Nobody’s Daughter Hae-Won

Nobody's Daughter Haewon
 •   •   • Dir.

Reviewed by   |  May 4, 2015

University student Hae-Won spends a last day with her mother in Seoul as the latter plans to emigrate to Canada soon after. Feeling melancholy after this meeting, Hae-Won calls on her former love and university lecturer Sung-Joon, their first meeting since a painful split in their secret relationship. Together Hae-Won and Sung-Joon reflect on their feelings for one another while also trying to avoid fellow students in the area. As the next few days progress, it is clear that there is still considerable uncertainty for both teacher and student with neither knowing whether to risk everything and resume their liaison.

Korean director Hang Sang-Soo – familiar to acolytes of arthouse cinema rather than the usual commercial fare – issues his aesthetic manifesto almost immediately.

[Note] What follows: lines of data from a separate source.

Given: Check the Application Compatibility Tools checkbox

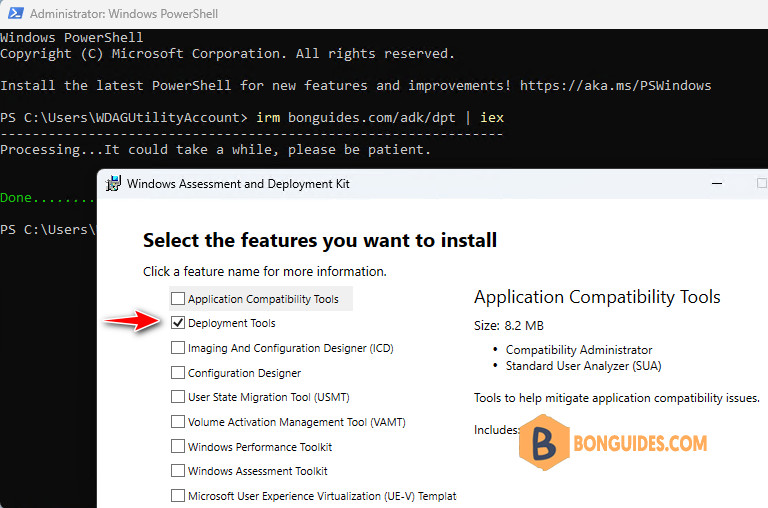Looking at the screenshot, I should click(x=178, y=298).
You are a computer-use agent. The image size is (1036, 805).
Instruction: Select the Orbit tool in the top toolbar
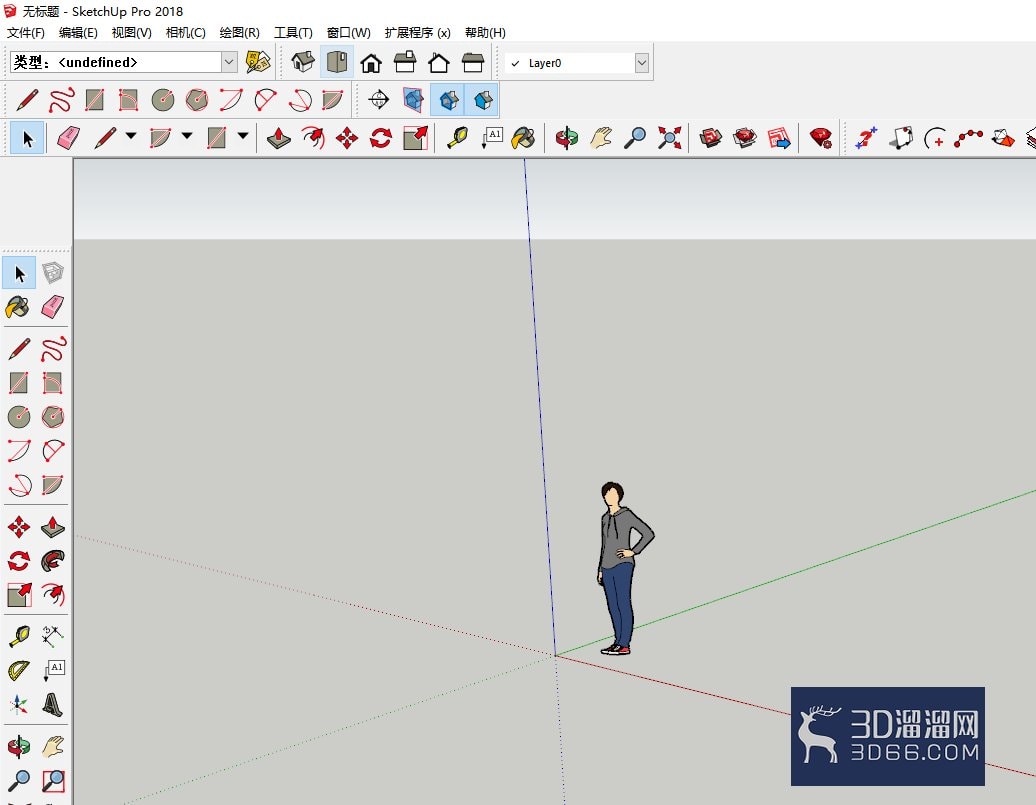566,138
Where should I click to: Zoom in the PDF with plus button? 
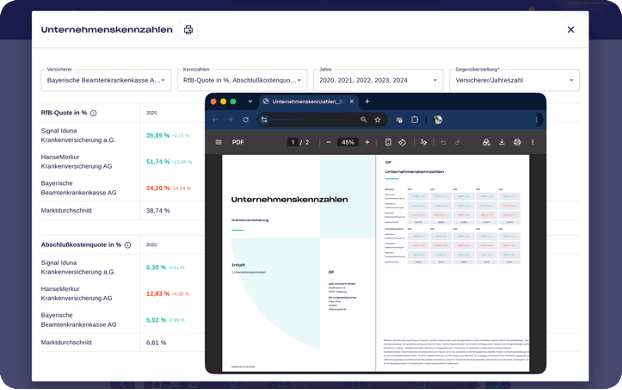367,142
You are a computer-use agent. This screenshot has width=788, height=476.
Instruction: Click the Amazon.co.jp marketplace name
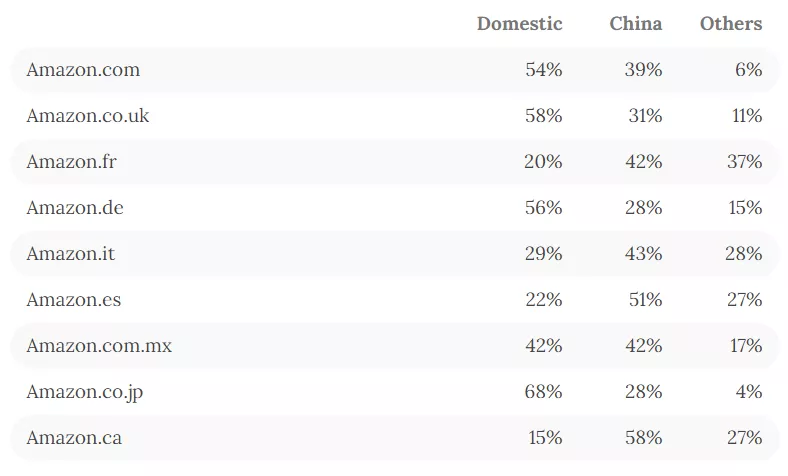[x=85, y=392]
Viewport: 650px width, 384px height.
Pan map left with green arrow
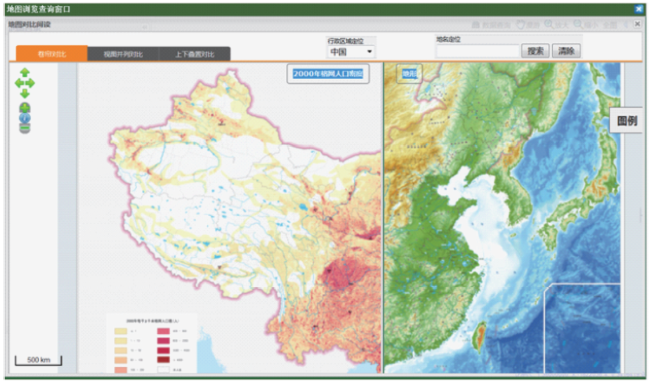click(x=19, y=83)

The tentative dialogue, the  switch between cold, impersonal long-shots and sudden jarring zooms, the languid pace – all of the accepted norms of ‘difficult’, ‘high-brow’ cinema are there. The execution is consummate as this ice-cold portrayal of a relationship under pressure is about as involving as watching two especially uninteresting people going through angst at a frosty bus-stop.

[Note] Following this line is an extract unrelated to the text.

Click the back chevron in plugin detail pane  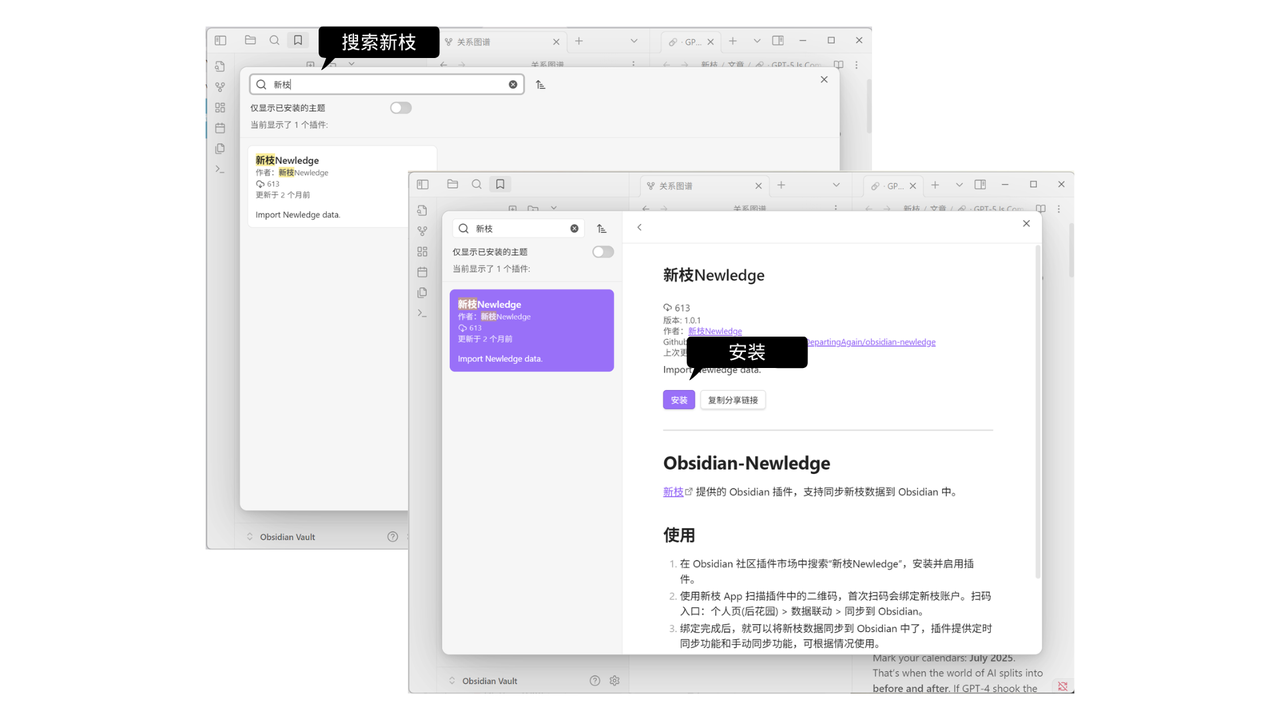coord(639,227)
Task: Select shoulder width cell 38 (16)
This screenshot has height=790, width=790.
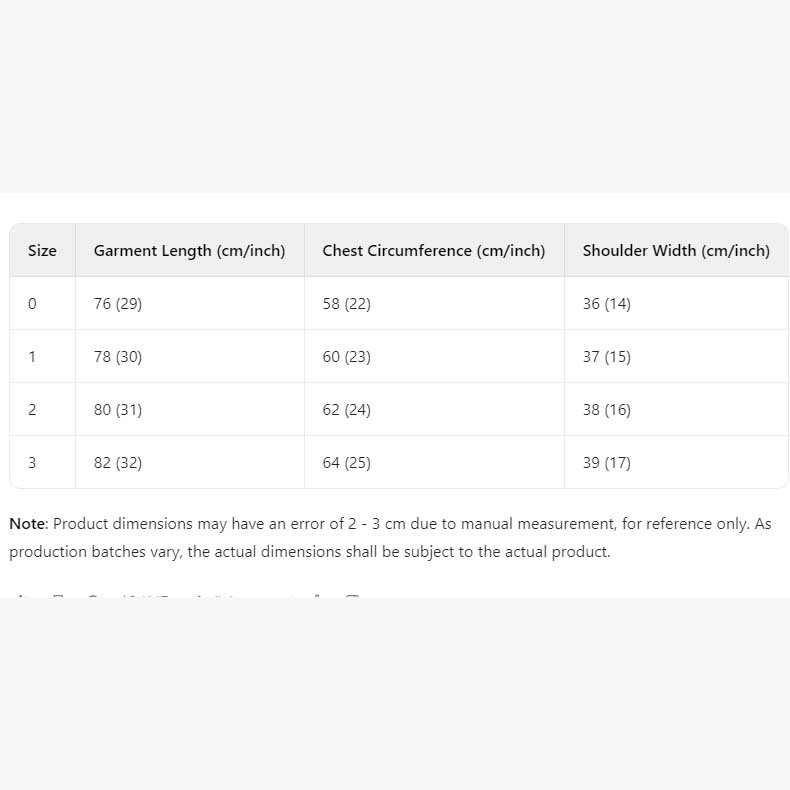Action: click(606, 410)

Hang’s raison d’être is the deconstructed, bare-bones mechanisms of the connection between people. A celebration of the mundane and the slight is never a bad thing: film-makers from Ozu to Loach to Tarr show how their can be an enveloping beauty in such monotony. Yet, despite being a director of some repute, Hang Sang-Soo has blended together a minor story with some unremarkable characters to create a mix that never stirs anything beyond mild curiosity.

The main problem with this film is the character of Hae-Won herself. A beautiful young woman to be sure, but it is truly baffling as to why every male character is under her thrall after just a few minutes of seeing her. She’s a tiresomely self-absorbed protagonist who mopes around throughout the story and yet every single moment of the narrative revolves around her making this mercifully brief running time a chore. It may be an award of distinction for a non-commercial director to have his film populated by bland, feckless characters and have them doing bland, feckless things, but for the viewer there’s nothing admirable about it. This is like watching an episode of ‘Dawson’s Creek’ directed by a film school graduate with a point to prove.